In interactive protection mode you can view data about an incident collected by the System Watcher component. These data are then saved to a report showing history of dangerous activity. This report with the program actions helps to make a decision and to select the required action in the notification window.

When the component detects potentially dangerous software, a link to the System Watcher report is displayed at the top of the notification window with a request for action.

Exploit prevention

A new functionality of preventing and blocking actions of exploit-programs has been included into the System Watcher component.

Heuristic analysis

Use of the updatable heuristics technology (set of templates of dangerous applications behavior updated on a regular basis) allows adding new patterns to the existing heuristic databases and, therefore, do not update the whole module. New signatures are added during anti-virus databases update. Heuristic analysis use allows blocking malicious actions of an application according to signatures of heuristic database.

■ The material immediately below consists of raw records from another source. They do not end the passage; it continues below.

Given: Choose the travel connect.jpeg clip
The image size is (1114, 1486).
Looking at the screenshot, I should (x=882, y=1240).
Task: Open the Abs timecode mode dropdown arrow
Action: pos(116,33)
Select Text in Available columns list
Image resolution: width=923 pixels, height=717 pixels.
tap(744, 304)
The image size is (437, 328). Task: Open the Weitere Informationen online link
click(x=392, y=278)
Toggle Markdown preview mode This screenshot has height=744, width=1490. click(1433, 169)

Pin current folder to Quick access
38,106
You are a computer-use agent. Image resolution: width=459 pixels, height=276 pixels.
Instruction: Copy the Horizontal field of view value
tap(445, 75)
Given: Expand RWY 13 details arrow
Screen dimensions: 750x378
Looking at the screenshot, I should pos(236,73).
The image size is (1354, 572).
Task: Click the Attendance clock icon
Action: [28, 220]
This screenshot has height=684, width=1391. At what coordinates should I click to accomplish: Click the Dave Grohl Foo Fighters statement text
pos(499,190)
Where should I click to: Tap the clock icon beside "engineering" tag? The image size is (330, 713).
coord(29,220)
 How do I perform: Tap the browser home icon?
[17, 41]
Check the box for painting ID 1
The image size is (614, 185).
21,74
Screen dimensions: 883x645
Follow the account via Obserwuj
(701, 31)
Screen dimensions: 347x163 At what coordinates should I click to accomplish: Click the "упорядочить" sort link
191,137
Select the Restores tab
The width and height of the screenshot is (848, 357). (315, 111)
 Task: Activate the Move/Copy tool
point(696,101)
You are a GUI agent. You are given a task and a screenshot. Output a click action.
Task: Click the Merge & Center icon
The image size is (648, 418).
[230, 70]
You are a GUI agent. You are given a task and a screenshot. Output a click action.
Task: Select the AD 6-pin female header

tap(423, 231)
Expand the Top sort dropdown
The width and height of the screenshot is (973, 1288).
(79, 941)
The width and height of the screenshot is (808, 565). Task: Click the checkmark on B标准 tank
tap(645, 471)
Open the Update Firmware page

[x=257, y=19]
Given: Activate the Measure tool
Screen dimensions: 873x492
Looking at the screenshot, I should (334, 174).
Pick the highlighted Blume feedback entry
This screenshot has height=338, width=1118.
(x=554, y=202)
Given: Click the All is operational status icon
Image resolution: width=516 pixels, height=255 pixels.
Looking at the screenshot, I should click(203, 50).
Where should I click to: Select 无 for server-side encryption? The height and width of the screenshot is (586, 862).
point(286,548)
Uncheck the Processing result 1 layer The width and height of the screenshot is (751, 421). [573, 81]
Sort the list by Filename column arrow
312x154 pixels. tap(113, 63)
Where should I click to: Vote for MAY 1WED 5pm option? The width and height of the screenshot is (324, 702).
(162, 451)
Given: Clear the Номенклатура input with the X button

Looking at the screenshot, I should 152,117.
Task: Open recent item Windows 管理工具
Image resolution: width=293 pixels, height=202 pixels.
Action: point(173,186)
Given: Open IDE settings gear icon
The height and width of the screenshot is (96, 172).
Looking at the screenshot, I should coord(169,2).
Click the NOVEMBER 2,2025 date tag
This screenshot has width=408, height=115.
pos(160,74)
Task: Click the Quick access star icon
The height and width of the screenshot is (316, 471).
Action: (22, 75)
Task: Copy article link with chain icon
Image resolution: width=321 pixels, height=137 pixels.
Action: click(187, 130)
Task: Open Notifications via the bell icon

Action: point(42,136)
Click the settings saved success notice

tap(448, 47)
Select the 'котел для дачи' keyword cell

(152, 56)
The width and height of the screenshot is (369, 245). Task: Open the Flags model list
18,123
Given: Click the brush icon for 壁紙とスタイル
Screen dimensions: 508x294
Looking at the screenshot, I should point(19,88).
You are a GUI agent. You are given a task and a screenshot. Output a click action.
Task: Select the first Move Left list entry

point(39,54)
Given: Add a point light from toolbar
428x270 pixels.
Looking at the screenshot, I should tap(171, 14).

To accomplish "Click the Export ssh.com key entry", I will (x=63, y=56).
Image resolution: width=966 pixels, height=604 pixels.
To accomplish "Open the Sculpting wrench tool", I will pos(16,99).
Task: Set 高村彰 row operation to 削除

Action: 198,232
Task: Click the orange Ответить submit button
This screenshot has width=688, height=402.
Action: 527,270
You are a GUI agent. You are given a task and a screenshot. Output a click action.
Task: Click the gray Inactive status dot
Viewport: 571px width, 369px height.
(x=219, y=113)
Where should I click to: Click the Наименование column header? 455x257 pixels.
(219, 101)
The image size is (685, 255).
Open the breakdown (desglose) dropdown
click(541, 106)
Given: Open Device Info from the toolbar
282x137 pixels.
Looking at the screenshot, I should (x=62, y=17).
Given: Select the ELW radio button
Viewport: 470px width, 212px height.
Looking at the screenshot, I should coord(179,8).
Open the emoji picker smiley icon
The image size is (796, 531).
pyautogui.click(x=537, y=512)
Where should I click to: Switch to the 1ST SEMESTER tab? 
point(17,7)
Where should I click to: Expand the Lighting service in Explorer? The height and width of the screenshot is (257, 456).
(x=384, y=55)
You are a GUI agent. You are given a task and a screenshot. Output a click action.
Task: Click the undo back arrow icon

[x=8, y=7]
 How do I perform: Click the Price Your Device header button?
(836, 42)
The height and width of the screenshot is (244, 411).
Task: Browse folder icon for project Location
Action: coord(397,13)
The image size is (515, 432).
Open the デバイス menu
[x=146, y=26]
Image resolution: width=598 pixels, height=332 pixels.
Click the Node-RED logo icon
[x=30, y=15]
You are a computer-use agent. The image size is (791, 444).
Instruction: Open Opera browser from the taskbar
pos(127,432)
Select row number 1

In Kaspersky Internet Security you can configure the System Watcher settings to apply a selected action when the application’s activity matches a dangerous behavior template.

System Watcher uses heuristic analysis to detect actions which partially match to patterns of dangerous activity. If such actions are detected the application will ask a user to select an action to be performed with a suspicious program

Depending on the selected protection mode you can set the following actions:

• Select action automatically (if automatic protection mode is enabled). In this case System Watcher will automatically apply an action recommended by Kaspersky Lab specialists. 
• Prompt for action (if interactive protection mode is enabled). In this case System Watcher will inform you of a detected suspicious activity and will prompt for action: allow or block the activity.
• Select action:
  • Delete.
  • Terminate the malware (all malware processes will be terminated).
  • Ignore (no actions will be applied to the malware).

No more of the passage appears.